The purpose of our hedging program is to mitigate the volatility in our operating cash flow. Depending on the type of derivative contract used, hedging generally achieves this by the counterparty paying us when commodity prices are below the hedged price and us paying the counterparty when commodity prices are above the hedged price. In either case, the impact on our operating cash flow is approximately the same. However, because the majority of our hedges are not designated as cash flow hedges, there can be a significant amount of volatility in our earnings when we record the change in the fair value of all of our derivative contracts. As commodity prices fluctuate, the fair value of those contracts will fluctuate and the impact is reflected as a non-cash, unrealized gain or loss in our consolidated statement of operations. However, these fair value changes that are reflected in the consolidated statement of operations only reflect the value of the derivative contracts to be settled in the future and do not take into consideration the value of the underlying commodity. If the fair value of the derivative contract goes down, it means that the value of the commodity being hedged has gone up, and the net impact to our cash flow when the contract settles and the commodity is sold in the market will be approximately the same. Conversely, if the fair value of the derivative contract goes up, it means the value of the commodity being hedged has gone down and again the net impact to our operating cash flow when the contract settles and the commodity is sold in the market will be approximately the same for the quantities hedged.

Costs and Expenses
 
Lease operating expenses include third-party transportation costs, gathering and compression fees, field personnel and other customary charges. Lease operating expenses in Appalachia also include a $60 per well per month administrative charge pursuant to a management services agreement with Vinland. In addition, we pay a $0.25 per Mcf and $0.55 per Mcf gathering and compression charge for production from wells drilled pre and post January 1, 2007, respectively, to Vinland pursuant to a gathering and compression agreement with Vinland. In June 2010, we began discussions with Vinland regarding an amendment to the gathering and compression agreement to go into effect beginning on July 1, 2010. The amended agreement would provide gathering and compression services based upon actual costs plus a margin of $.055 per mcf. We and Vinland agreed in principle to this change effective July 1, 2010 and we have jointly operated on this basis although the formal agreements have not been signed. We are currently negotiating other agreements with Vinland concerning our joint operations and our intent is to have all our operations governed under a single set of agreements, including this amendment to the gathering and compression agreement. Lease operating expenses increased by $8.8 million to $12.9 million for the three months ended March 31, 2011 as compared to the three months ended March 31, 2010, of which $8.0 million related primarily to the Encore Acquisition and $0.5 million related to increased lease operating expenses for wells acquired in the Parker Creek Acquisition.
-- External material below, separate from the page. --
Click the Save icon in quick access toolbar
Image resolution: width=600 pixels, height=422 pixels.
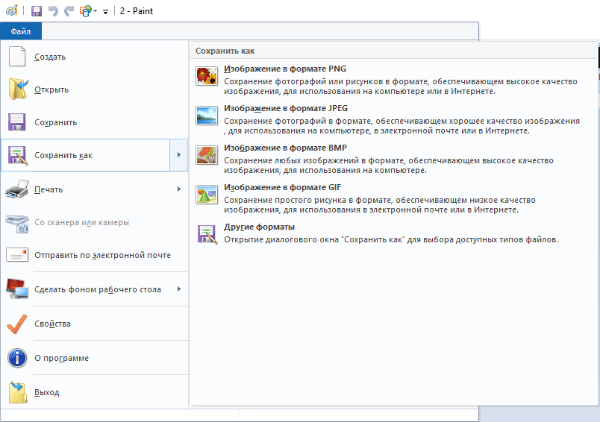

 Production taxes include severance, ad valorem, and other taxes. Severance taxes are a function of volumes and revenues generated from production. Ad valorem taxes vary by state/county and are based on the value of our reserves. Production taxes and marketing increased by $4.6 million for the three months ended March 31, 2011 as compared to the same period in 2010. Severance taxes increased by $3.8 million as a result of increased oil, natural gas and natural gas liquids sales due to the Encore Acquisition. Ad valorem taxes increased by $0.6 million primarily due to the taxes on oil and natural gas properties acquired in the Encore Acquisition.

 
29

 
Depreciation, depletion, amortization and accretion increased to approximately $19.8 million for the three months ended March 31, 2011 from approximately $4.2 million for the three months ended March 31, 2010 due primarily to approximately $14.7 million and $1.5 million additional depletion recorded on oil and natural gas properties acquired in the Encore Acquisition and the Parker Creek Acquisition, respectively.
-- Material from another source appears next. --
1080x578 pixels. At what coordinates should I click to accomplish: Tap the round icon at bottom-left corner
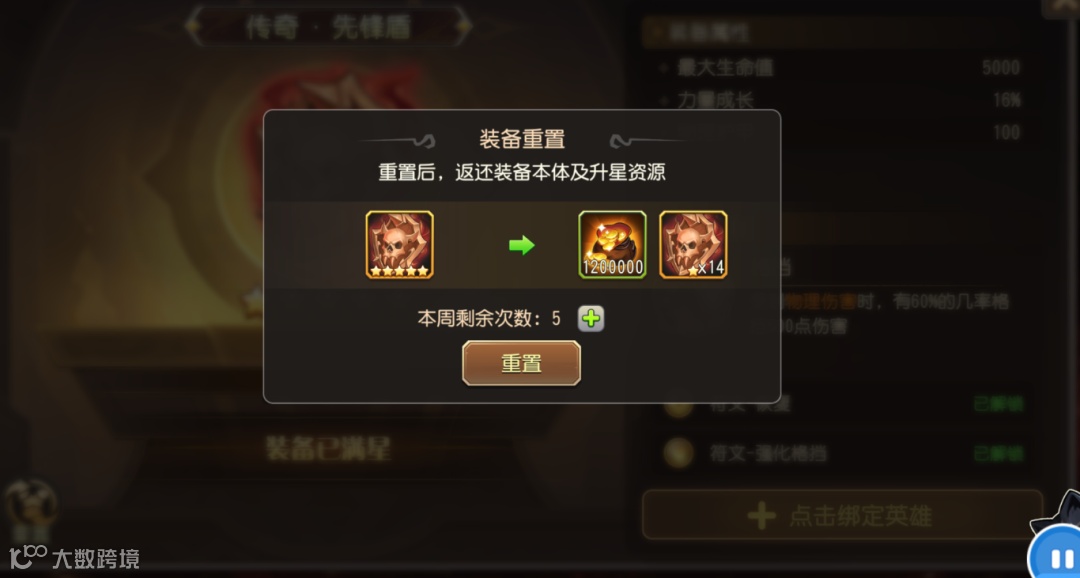pos(30,506)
Selling, general and administrative expenses include the costs of our administrative employees and executive officers, related benefits, office leases, professional fees and other costs not directly associated with field operations. These expenses for the three months ended March 31, 2011 increased $2.9 million as compared to the three months ended March 31, 2010 principally due to approximately $1.6 million in incremental costs related to ENP, a $0.4 million increase in non-cash compensation charges related to the grant of units to employees and the grant of phantom units to officers and a $0.9 million increase in Vanguard’s expenses related to the hiring of additional personnel and expanding operations in connection with the Encore Acquisition.
 
Other Income and Expense

Interest expense increased to $6.8 million for the three months ended March 31, 2011 compared to $1.3 million for the three months ended March 31, 2010 primarily due to approximately $2.5 million of interest expense on the Term Loan borrowed in connection with the Encore Acquisition, $2.2 million of interest expense incurred for ENP’s Credit Agreement and higher average outstanding debt under our reserve-based credit facility during the three months ended March 31, 2011.
 
Critical Accounting Policies and Estimates

The preparation of financial statements in accordance with GAAP requires management to select and apply accounting policies that best provide the framework to report its results of operations and financial position. The selection and application of those policies requires management to make difficult subjective or complex judgments concerning reported amounts of revenue and expenses during the reporting period and the reported amounts of assets and liabilities at the date of the financial statements. As a result, there exists the likelihood that materially different amounts would be reported under different conditions or using different assumptions.
 
As of March 31, 2011, our critical accounting policies are consistent with those discussed in our Annual Report on Form 10-K for the year ended December 31, 2010.   
 
Use of Estimates

The preparation of financial statements in conformity with GAAP requires management to make estimates and assumptions that affect the reported amounts of assets and liabilities and disclosure of contingent assets and liabilities at the date of the financial statements and the reported amounts of revenues and expenses during the reporting period. The most significant estimates pertain to proved oil, natural gas and natural gas liquids reserves and related cash flow estimates used in impairment tests of oil and natural gas properties, the fair value of derivative contracts and asset retirement obligations, accrued oil, natural gas and natural gas liquids revenues and expenses, as well as estimates of expenses related to depreciation, depletion, amortization, and accretion. Actual results could differ from those estimates.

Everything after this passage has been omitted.